Parution : Février 2010

 

C'est dans un petit port du Sud de la France, où elle s'est installée pour raisons de santé, que Florence fait la connaissance de Florian. Peintre vieillissant, instable, réputé fou et pyromane, il n'aime rien tant que brûler et voir se consumer ses propres dessins. Encouragée par la psychiatre qui le "suit" de loin, Florence accepte de se mettre à son service. Et bientôt se forme autour d'eux, et de l'atelier aménagé pour l'artiste, un petit cercle d'amitié...Peindre le Déluge - et peut-être le livrer aux flammes -, tel est le grand oeuvre que projette désormais Florian. De jour en jour, de mois en mois, il entraîne ses compagnons dans la folle entreprise de ce tableau démesuré qui les requiert corps et âme, qui les épuise et pourtant les transcende. Car cette oeuvre est, comme notre monde, traversée par la violence des siècles, par le désastre et la splendeur d'une humanité toujours renaissante. L'art et la folie, le rêve et le délire, la vulnérabilité et l'inépuisable nécessité de créer, tels sont quelques-uns des chemins qu'Henry Bauchau propose à notre réflexion, et qu'il illumine d'une écriture aussi profonde que d'une magnifique fluidité...

 

Mon impression :

 

Un roman magnifique sur l'exigence de l'art, la façon dont l'artiste peut se sentir poussé par le "divin" (quel qu'il soit).
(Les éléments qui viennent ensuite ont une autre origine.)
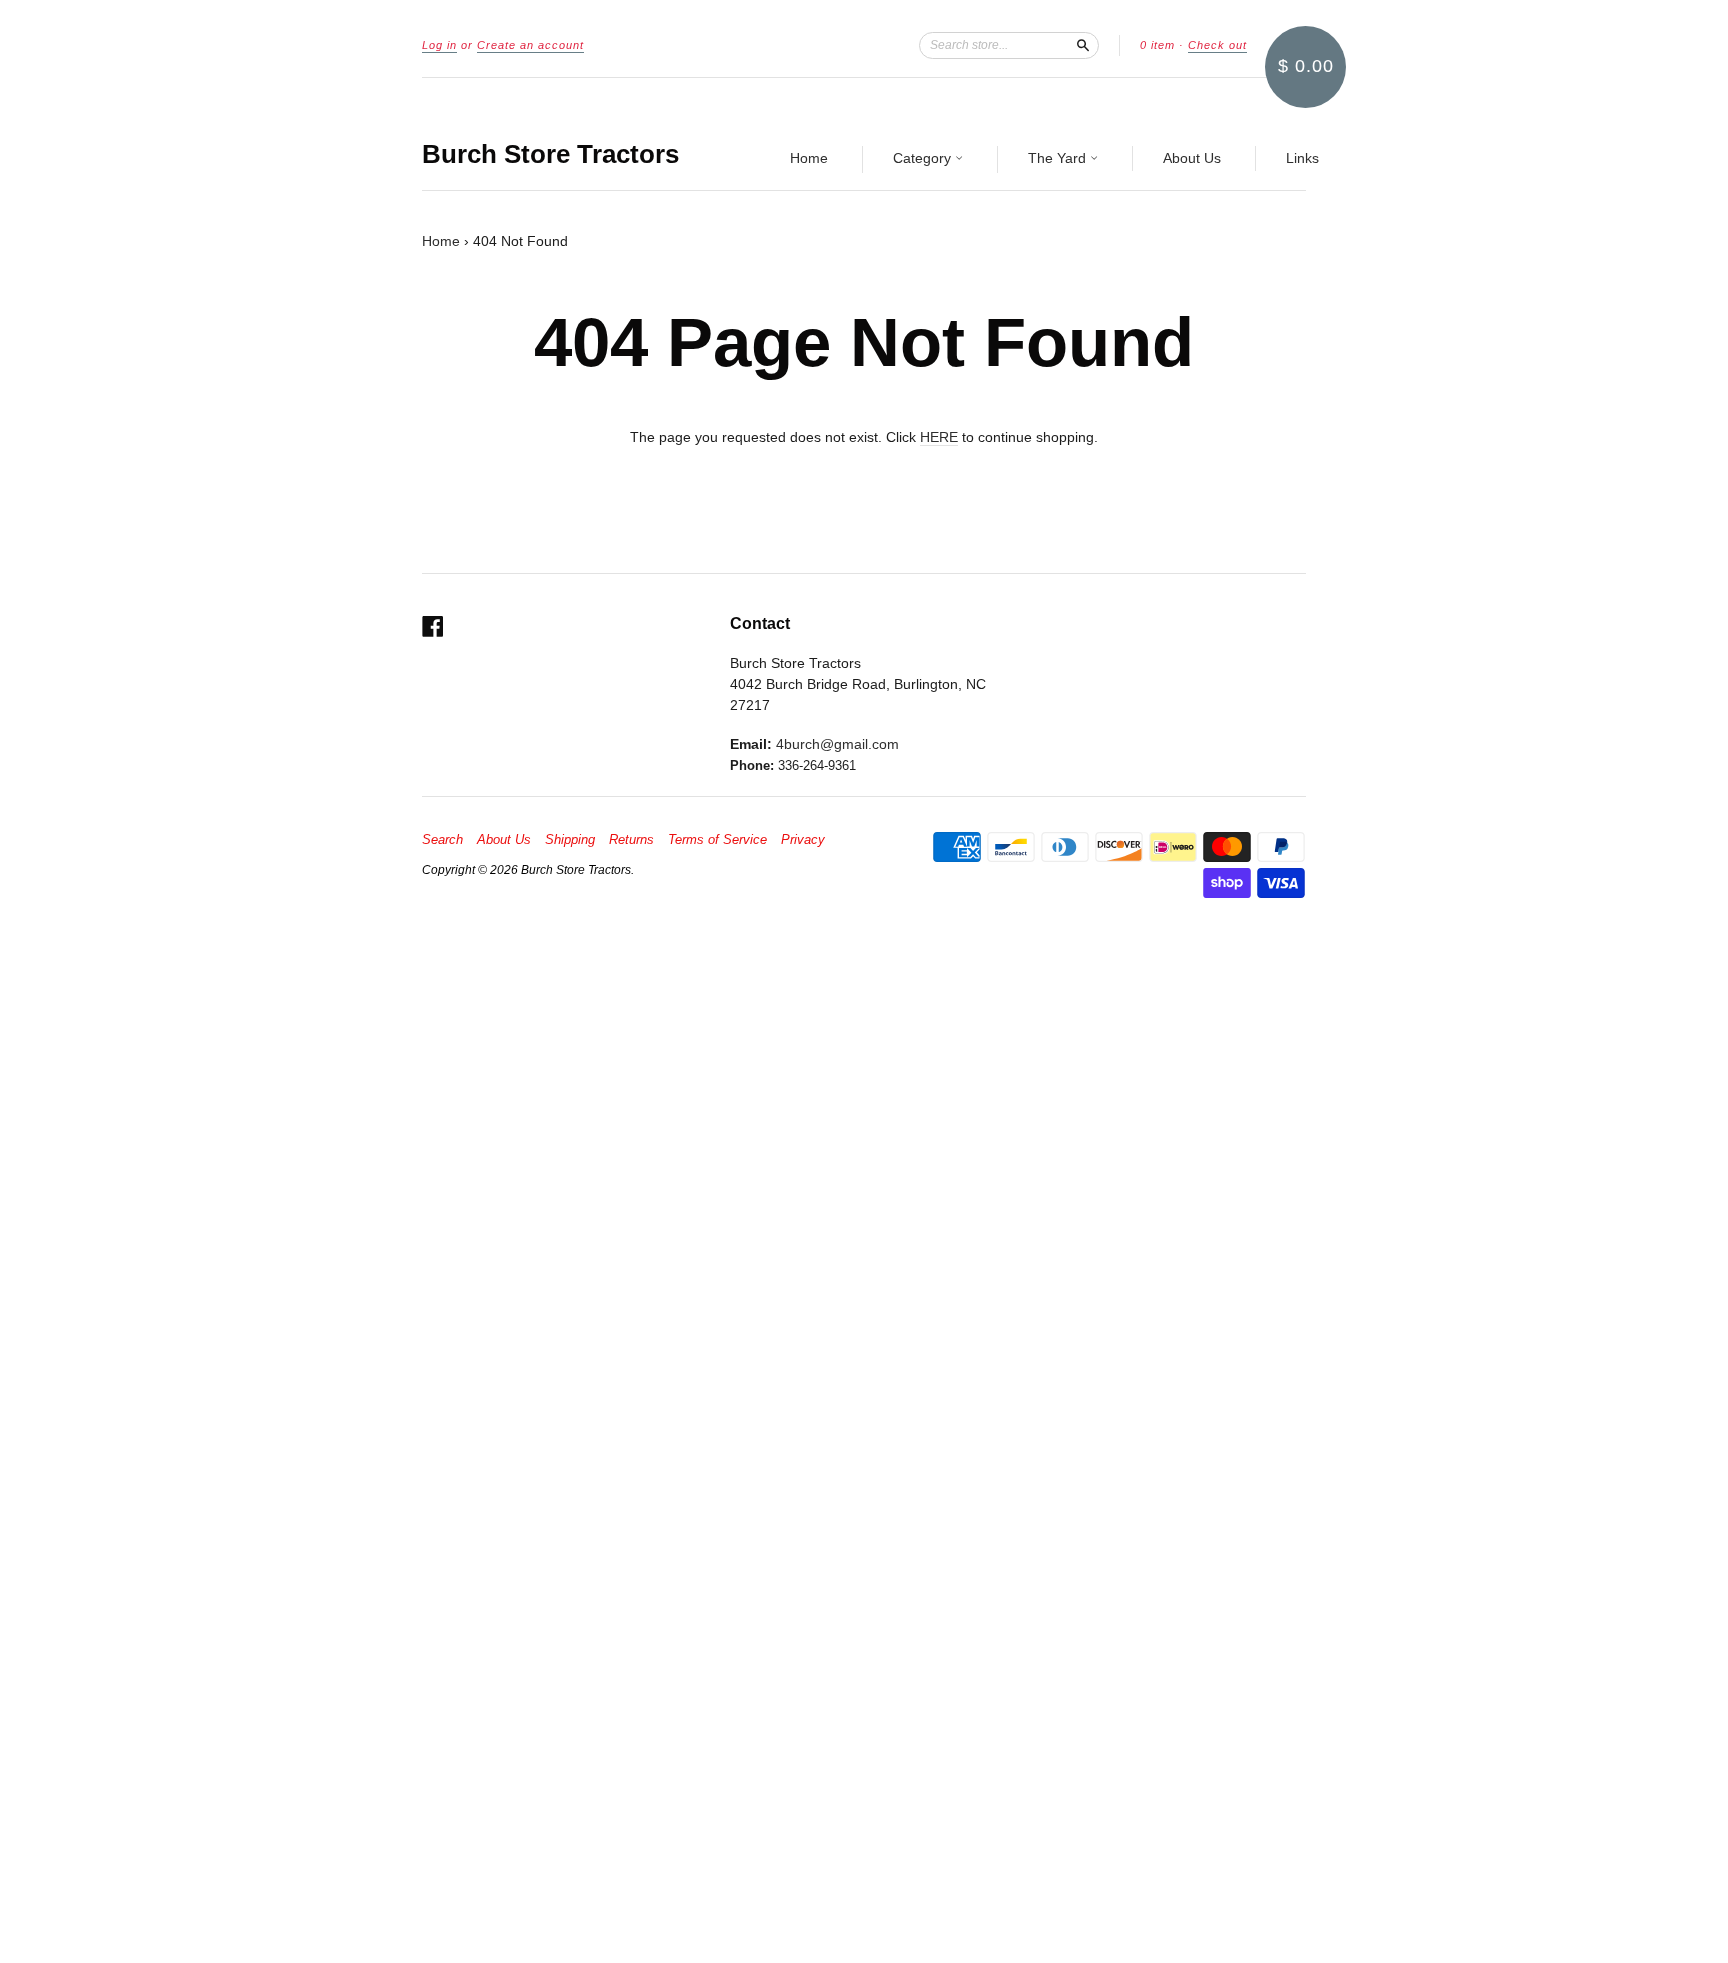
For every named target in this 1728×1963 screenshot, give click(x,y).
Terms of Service (717, 840)
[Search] (1083, 45)
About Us (1192, 158)
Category (924, 158)
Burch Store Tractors (550, 154)
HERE (939, 437)
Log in (439, 45)
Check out (1217, 45)
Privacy (803, 840)
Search (442, 840)
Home (809, 158)
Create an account (530, 45)
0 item (1157, 45)
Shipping (570, 840)
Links (1302, 158)
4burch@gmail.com (837, 744)
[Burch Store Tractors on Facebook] (433, 626)
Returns (631, 840)
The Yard (1059, 158)
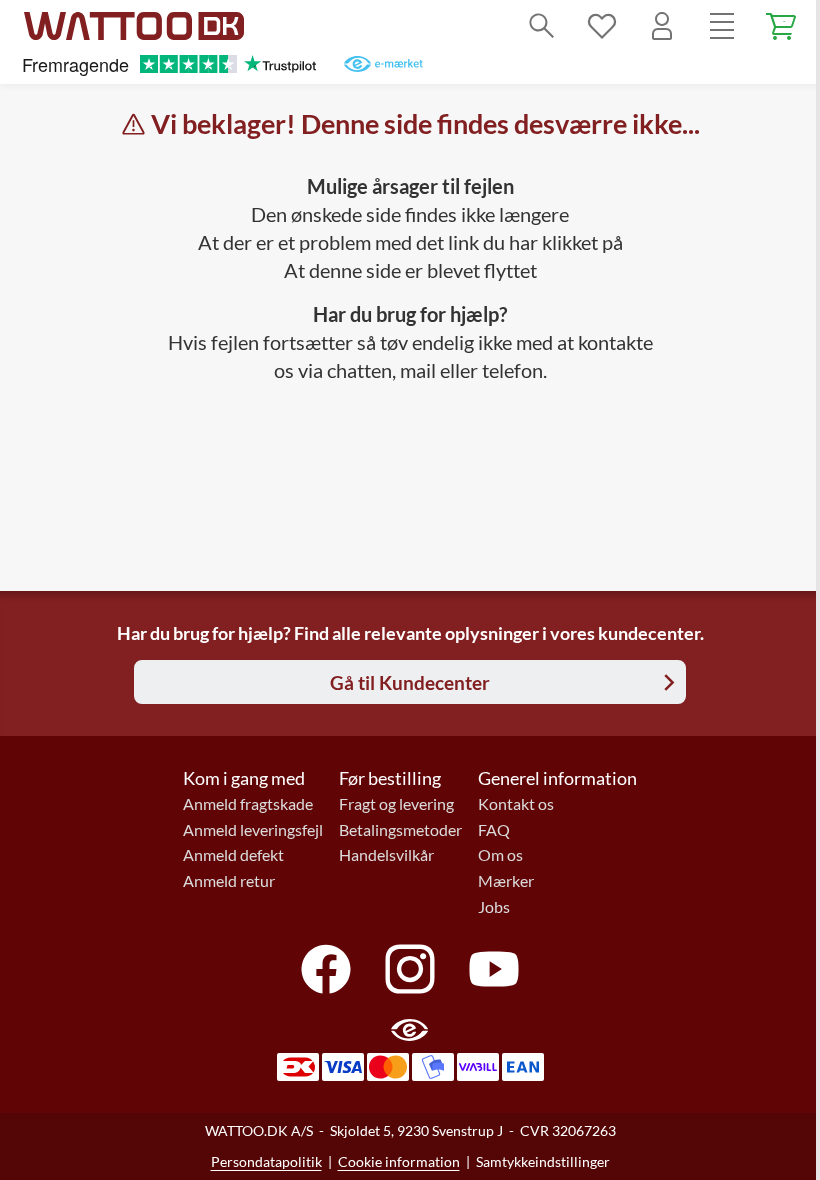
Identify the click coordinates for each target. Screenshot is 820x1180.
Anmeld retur (229, 881)
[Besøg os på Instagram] (410, 969)
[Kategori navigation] (722, 26)
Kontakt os (516, 804)
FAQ (494, 830)
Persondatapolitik (266, 1161)
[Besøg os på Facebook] (326, 969)
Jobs (494, 907)
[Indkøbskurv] (782, 26)
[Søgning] (542, 26)
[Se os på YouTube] (494, 969)
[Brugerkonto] (662, 26)
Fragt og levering (396, 804)
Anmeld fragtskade (248, 804)
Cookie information (399, 1161)
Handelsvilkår (386, 855)
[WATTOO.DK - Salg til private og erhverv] (134, 26)
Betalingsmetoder (400, 830)
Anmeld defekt (233, 855)
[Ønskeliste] (602, 26)
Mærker (506, 881)
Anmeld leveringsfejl (253, 830)
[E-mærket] (383, 64)
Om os (500, 855)
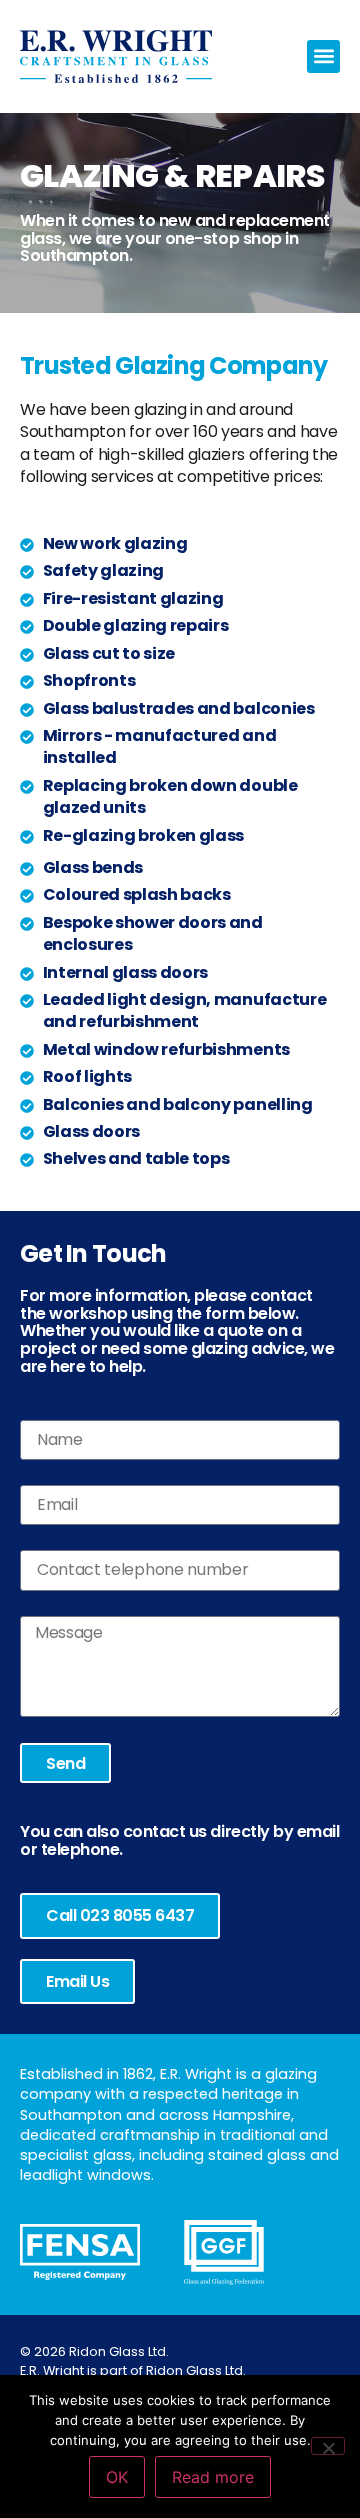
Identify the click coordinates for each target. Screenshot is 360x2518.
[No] (328, 2446)
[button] (323, 56)
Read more (213, 2477)
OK (117, 2477)
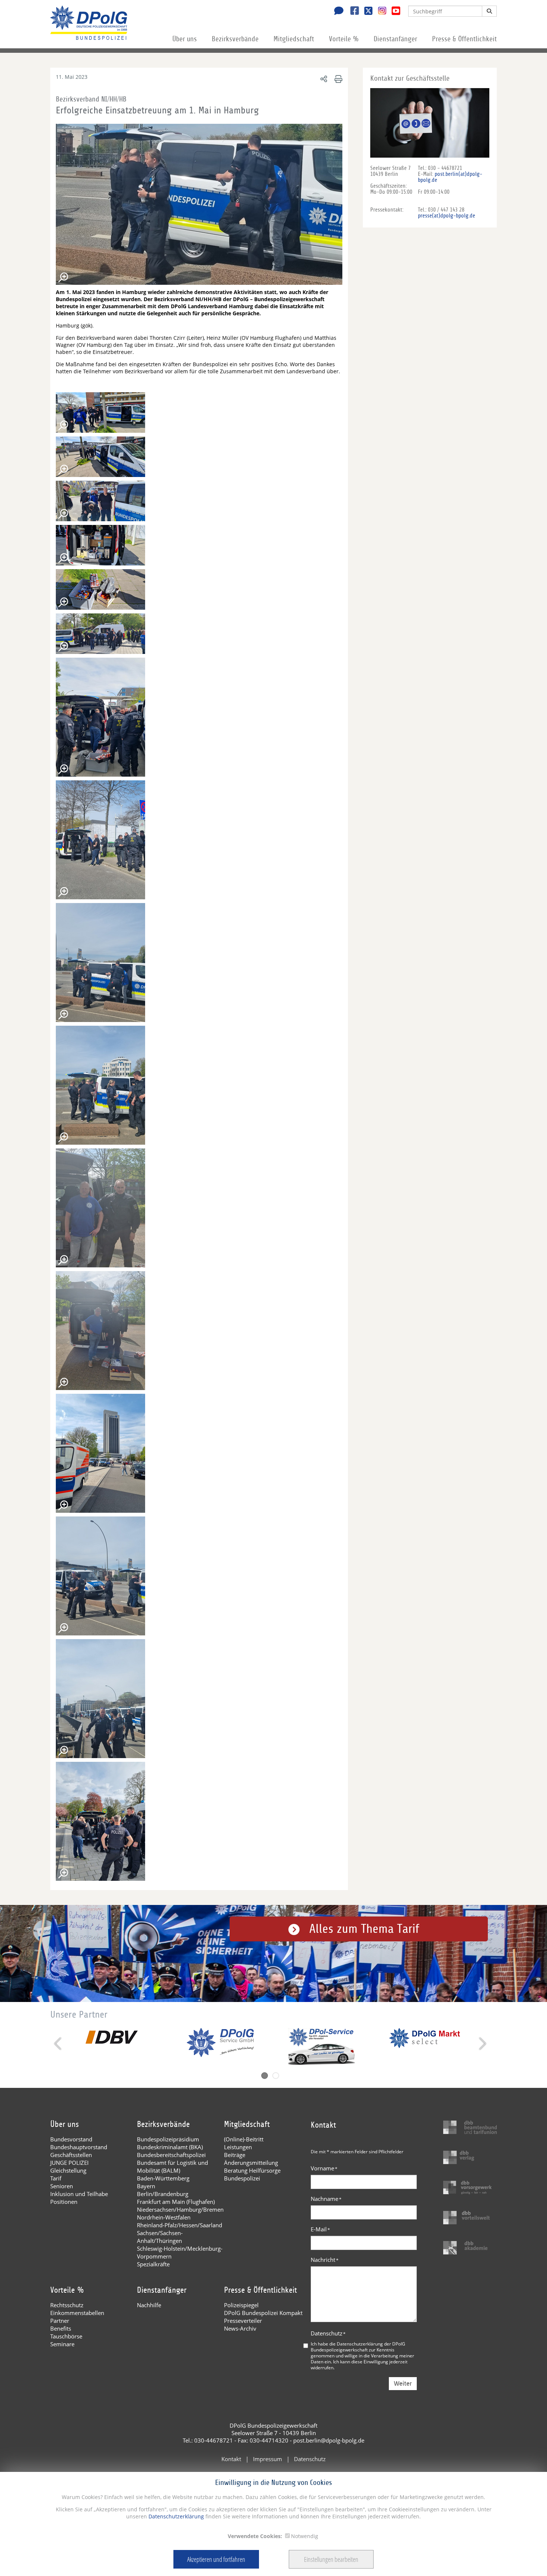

La nécessité de créer impossible à repousser ou à éloigner, dans une passion qui transcende et révèle, parfois jusqu'à la folie.

Les affres des grands que l'on dit géniaux ainsi que l'incompréhension devant ce feu sacré.  En effet il est difficile d'imaginer, face à cette folie engendrée pour et par une oeuvre, que l'artiste ne peut en aucun cas s'empêcher de créer, qu'il a besoin de créer quel qu'en soit le prix à payer physiquement, personnellement, amicalement. 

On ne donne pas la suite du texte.